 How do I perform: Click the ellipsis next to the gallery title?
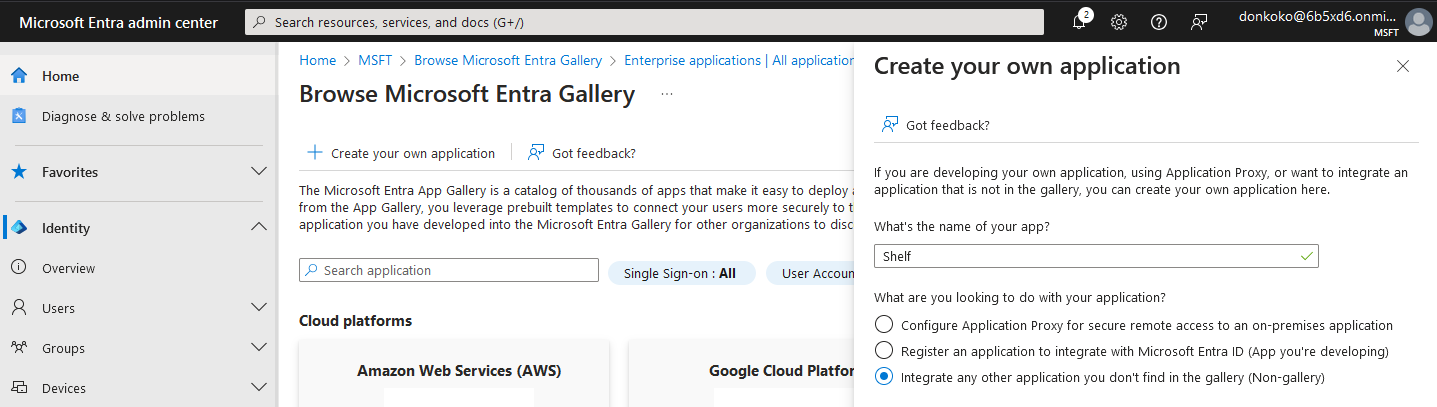click(667, 94)
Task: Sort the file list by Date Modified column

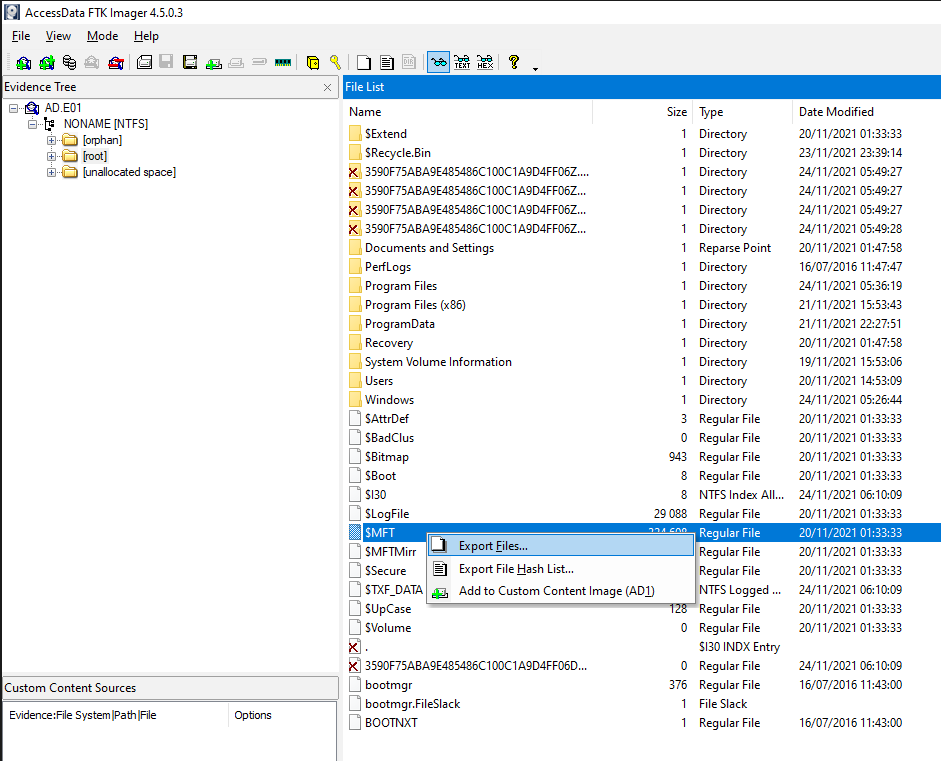Action: pyautogui.click(x=835, y=112)
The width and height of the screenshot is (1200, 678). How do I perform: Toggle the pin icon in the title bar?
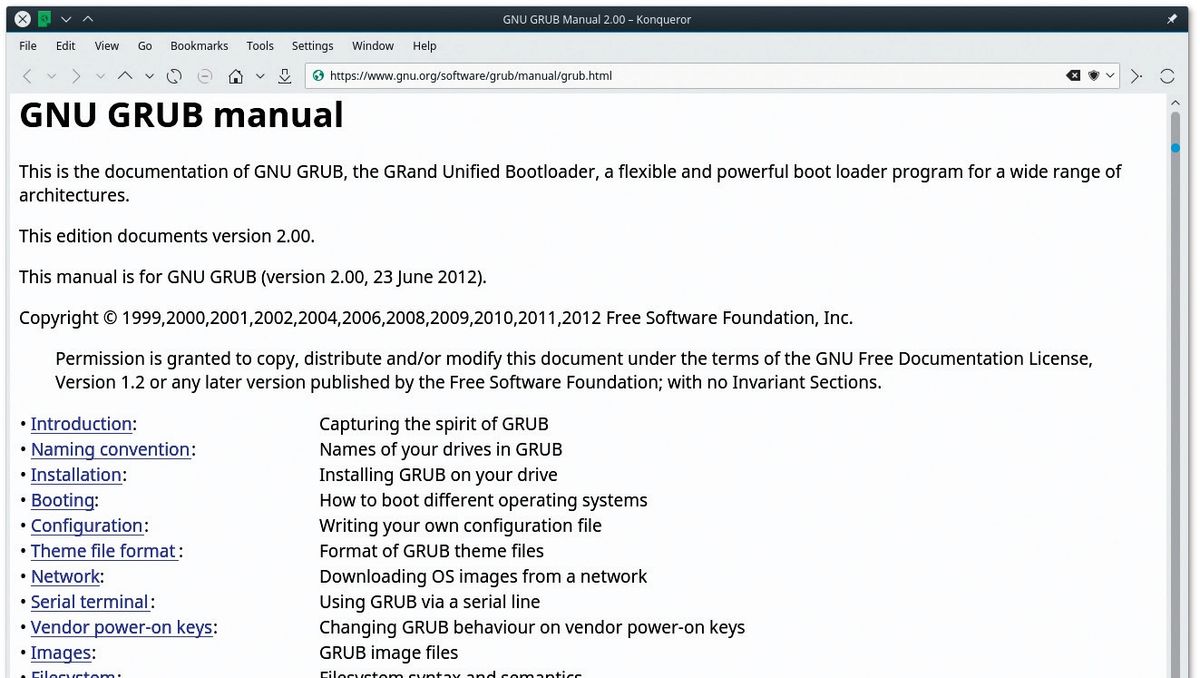(x=1171, y=18)
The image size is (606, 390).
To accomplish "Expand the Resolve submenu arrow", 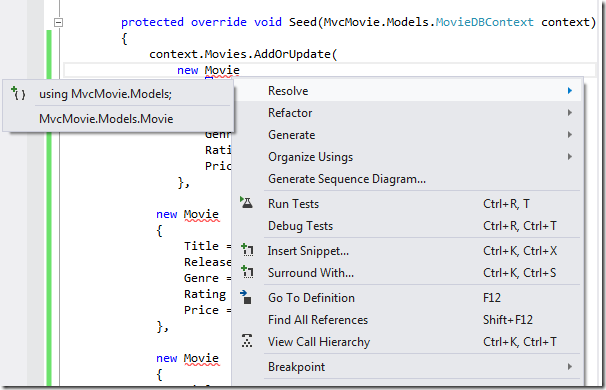I will [570, 90].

·····

= Exercise =
Please transcribe exactly the part of the records that opens with the line containing "Task: Sort the" and closes with the line containing "The image size is (606, 390).", both ends included, and leave out the pictures.

= Written solution =
Task: Sort the file list by Date Modified column

Action: pyautogui.click(x=835, y=112)
The width and height of the screenshot is (1200, 678). How do I perform: Toggle the pin icon in the title bar?
(x=1171, y=18)
The image size is (606, 390).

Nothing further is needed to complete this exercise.